The defendant was employed as head waiter at the Callahan Hotel in Bainbridge. On the night of the homicide, he got off from his duties at the hotel between 7:30 and 8 o'clock. 'About 9 or 9:30 Edna Glover met the defendant on the street. She had a conversation with him. He was drinking at that time; she smelled whisky on his breath. He said he was trying to get something to drink, and could not. He left then and was gone about a minute. On his return he asked her to have a drink. He had a pistol in his bosom, and showed it to her. He was seen at the fairgrounds about 10 or 11 o'clock. He was next seen at a dance in the auditorium on Broad street, about 12 or 12:30 o'clock. He went from the dance hall to a restaurant kept by a Greek by the name of Mourmouris. He ordered an egg omelette and a cup of coffee. The Greek gave them to him. He began to curse the Greek, who called the deceased, who was down by the busy corner. The policeman came in three or four minutes. When the Greek called the policeman, the defendant went out of the back door. When the policeman got down there, the defendant was in the back yard. He went down Clay street to the hotel. The deceased followed him. When the defendant was leaving the restaurant, he asked those there if the policeman was coming. He told them to look around the corner and see if the policeman was coming. Willie Oats said, "Yes; he is coming in a half trot." The deceased came in the front door of the restaurant. About 2 o'clock the defendant went to the hotel and borrowed from the night clerk $3. He seemed to be drunk. He had a.38 pistol in his pocket The clerk advised him to go home and go to bed. He then walked out of the front door of the hotel to the street running in front of it. About thirty minutes afterwards the clerk heard of the death of Arline.

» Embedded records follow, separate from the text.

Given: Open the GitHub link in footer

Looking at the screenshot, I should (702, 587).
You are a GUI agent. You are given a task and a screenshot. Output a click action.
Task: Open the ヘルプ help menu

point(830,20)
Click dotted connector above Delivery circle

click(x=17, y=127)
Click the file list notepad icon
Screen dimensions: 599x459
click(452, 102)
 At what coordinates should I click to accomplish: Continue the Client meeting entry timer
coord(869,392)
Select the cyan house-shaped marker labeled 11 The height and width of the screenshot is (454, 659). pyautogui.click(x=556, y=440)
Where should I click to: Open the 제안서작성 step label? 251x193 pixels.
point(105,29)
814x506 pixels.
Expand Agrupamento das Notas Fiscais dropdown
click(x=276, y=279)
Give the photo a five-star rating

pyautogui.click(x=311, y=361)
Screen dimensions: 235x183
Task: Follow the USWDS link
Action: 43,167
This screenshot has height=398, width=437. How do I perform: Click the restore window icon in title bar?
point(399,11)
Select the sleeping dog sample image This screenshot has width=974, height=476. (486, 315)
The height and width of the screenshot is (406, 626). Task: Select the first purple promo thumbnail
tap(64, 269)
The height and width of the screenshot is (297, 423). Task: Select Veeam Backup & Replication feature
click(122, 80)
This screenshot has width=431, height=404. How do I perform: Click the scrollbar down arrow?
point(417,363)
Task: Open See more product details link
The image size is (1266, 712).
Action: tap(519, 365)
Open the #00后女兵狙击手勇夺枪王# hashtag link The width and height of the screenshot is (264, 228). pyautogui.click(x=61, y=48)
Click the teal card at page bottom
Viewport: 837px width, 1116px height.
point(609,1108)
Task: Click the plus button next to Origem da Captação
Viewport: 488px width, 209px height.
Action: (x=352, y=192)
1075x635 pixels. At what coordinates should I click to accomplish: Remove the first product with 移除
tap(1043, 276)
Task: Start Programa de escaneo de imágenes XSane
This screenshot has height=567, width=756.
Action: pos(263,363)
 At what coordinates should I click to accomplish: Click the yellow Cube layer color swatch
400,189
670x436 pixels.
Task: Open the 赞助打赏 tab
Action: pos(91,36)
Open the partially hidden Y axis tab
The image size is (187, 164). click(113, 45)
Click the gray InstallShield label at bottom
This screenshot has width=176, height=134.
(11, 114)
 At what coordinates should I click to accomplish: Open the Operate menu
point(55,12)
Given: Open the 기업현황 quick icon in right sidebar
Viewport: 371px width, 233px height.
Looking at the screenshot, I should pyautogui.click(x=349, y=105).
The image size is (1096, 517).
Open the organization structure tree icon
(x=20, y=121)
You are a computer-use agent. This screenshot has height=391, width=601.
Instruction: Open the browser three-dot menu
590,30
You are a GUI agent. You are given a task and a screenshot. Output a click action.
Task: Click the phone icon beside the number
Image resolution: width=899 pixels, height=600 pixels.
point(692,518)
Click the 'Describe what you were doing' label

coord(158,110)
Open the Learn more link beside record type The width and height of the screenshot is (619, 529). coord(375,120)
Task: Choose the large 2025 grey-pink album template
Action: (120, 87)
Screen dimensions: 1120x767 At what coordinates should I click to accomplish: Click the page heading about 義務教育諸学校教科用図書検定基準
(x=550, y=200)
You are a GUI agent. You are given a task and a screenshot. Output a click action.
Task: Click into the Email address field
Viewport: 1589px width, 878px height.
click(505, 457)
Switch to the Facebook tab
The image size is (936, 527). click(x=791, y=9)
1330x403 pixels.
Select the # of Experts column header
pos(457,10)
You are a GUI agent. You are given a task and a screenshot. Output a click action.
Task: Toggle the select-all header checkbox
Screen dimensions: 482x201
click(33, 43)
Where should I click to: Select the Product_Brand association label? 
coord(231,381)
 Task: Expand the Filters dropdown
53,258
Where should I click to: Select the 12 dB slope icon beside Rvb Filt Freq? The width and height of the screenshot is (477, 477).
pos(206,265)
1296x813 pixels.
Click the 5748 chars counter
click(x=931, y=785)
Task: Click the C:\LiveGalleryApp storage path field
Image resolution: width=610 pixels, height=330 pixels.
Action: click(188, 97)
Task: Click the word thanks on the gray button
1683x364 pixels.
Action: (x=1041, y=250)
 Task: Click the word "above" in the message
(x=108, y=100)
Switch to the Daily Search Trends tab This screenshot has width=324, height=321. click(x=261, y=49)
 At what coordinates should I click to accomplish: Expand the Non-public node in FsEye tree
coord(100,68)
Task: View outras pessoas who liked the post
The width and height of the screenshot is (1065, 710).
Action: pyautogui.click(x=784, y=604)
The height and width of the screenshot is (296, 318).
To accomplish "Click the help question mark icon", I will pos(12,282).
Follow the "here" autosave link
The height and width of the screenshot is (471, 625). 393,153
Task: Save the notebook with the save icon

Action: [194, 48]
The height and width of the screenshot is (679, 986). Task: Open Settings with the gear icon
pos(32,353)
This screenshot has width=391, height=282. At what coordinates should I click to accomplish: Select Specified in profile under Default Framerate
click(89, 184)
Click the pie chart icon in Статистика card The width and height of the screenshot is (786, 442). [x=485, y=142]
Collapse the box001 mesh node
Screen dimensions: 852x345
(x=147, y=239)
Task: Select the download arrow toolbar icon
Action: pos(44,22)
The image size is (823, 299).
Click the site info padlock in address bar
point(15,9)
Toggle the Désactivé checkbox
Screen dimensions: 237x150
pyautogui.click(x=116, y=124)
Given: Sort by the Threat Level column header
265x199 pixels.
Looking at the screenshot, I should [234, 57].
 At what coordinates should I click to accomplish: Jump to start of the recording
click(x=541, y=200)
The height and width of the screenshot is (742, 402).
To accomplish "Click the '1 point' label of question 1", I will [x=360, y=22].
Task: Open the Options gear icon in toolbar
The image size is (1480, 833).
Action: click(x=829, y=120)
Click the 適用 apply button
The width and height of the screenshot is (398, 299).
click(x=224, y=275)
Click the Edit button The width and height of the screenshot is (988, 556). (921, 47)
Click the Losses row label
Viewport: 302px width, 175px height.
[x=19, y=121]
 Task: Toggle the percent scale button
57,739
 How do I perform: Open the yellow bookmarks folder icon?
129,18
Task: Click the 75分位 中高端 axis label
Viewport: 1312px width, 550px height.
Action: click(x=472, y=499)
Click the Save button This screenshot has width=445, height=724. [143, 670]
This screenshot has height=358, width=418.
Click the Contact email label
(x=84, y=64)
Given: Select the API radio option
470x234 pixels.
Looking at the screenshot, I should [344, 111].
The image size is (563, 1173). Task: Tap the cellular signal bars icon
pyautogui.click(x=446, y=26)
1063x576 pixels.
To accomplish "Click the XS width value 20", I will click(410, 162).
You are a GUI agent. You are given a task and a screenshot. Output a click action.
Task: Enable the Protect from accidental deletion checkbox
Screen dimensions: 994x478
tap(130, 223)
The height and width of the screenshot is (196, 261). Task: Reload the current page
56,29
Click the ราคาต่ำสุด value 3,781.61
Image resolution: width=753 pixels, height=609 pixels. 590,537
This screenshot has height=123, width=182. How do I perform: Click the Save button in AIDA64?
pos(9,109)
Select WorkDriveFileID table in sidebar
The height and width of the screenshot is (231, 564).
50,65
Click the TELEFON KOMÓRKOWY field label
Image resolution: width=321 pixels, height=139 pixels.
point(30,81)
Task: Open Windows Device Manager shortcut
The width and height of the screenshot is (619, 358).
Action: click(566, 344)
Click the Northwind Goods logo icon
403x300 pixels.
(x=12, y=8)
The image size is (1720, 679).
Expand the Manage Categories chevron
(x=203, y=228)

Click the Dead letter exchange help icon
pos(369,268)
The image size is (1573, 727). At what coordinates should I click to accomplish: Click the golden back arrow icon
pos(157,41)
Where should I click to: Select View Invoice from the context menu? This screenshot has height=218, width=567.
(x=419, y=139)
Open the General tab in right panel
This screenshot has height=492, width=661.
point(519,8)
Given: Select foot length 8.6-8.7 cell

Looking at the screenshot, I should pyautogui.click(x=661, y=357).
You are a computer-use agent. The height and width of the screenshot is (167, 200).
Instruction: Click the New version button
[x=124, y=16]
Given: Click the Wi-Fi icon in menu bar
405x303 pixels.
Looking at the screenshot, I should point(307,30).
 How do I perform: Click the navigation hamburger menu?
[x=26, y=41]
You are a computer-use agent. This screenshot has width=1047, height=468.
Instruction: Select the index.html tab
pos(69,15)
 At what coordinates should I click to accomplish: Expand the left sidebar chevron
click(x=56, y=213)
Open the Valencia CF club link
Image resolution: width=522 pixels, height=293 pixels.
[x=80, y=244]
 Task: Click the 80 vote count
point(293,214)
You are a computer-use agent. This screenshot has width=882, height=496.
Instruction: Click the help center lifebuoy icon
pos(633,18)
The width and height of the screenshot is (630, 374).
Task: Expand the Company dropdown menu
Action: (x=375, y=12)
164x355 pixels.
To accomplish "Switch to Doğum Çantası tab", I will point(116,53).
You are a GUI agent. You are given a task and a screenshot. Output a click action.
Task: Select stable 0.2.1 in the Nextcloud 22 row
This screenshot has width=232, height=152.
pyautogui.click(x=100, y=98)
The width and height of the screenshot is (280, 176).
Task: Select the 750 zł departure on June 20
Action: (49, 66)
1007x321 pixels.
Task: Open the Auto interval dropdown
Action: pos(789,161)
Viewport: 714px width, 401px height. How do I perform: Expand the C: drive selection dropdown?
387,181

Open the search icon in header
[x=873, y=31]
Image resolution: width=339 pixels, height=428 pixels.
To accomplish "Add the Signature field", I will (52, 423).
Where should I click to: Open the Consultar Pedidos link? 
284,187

John Clenney was aroused from his sleep by shooting. He jumped up and ran out in the direction of the shooting. He found the deceased lying on his face, and his left hand under him. His flash light was lying close to his hand. The deceased did not speak. Clenney gave the alarm. It was about 2:30 when Clenney was awakened by the shooting. The shots were about as close as they could be shot. The body was on Clark street, just off of the sidewalk. The deceased was lying right over on his face, with his right hand stretched out, and a flash light lying only a short distance from his right hand. There was evidence of a struggle, about six or eight feet south from where he was; there was scuffling. If looked like he dragged his foot, trying to go north. The flash light was broken. His left hand was somewhat back up under him. His right hand was stretched out. He had a pistol in his scabbard, on his person. He had a blackjack in his hip pocket. Neither pistol nor blackjack was disturbed. His coat was unbuttoned. The pistol had not been fired. None of the chambers were empty. A big arc light was burning near where the body was found. Just a little after daylight, four empty shells and one loaded, of.38 caliber, were found on Water street, in the next block from the restaurant, going east.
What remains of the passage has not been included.